Goal of the exercise
For the entries that follow, state how many lines include the word "agent", giving the number and nothing else.

Excerpted data

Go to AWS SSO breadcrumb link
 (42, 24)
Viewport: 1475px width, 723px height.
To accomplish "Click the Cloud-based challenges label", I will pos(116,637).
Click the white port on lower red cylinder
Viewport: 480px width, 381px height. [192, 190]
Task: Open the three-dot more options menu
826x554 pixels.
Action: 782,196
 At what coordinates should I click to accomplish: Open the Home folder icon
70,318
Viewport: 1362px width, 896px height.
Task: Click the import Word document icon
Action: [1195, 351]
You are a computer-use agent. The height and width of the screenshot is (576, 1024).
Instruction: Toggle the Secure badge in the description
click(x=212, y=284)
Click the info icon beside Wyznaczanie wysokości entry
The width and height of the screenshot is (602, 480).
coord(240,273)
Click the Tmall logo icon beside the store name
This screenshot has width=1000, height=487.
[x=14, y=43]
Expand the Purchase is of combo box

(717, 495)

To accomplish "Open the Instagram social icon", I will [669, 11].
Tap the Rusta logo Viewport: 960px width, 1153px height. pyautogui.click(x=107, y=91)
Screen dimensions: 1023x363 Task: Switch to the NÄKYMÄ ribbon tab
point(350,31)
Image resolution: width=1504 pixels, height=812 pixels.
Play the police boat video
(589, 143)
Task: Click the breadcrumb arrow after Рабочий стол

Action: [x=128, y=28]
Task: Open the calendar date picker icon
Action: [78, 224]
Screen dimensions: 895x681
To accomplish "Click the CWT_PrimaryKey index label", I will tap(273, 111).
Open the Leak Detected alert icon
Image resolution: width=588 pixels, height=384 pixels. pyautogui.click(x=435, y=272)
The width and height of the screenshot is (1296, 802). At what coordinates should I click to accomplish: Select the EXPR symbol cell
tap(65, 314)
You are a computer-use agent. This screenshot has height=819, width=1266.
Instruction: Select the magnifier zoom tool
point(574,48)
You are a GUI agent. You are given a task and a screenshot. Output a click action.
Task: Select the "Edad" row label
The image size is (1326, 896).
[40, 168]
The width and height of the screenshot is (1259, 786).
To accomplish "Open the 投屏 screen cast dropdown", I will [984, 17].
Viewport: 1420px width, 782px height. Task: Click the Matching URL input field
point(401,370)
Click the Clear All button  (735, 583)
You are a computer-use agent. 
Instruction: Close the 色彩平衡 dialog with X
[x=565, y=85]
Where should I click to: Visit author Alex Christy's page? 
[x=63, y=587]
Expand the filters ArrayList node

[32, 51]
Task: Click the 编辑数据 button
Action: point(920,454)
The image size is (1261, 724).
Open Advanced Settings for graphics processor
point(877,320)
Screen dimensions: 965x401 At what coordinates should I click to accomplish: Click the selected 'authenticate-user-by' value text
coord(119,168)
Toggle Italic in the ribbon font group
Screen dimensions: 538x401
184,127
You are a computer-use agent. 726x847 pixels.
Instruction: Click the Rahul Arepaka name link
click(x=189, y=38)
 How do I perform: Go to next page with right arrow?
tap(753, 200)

Written answer
5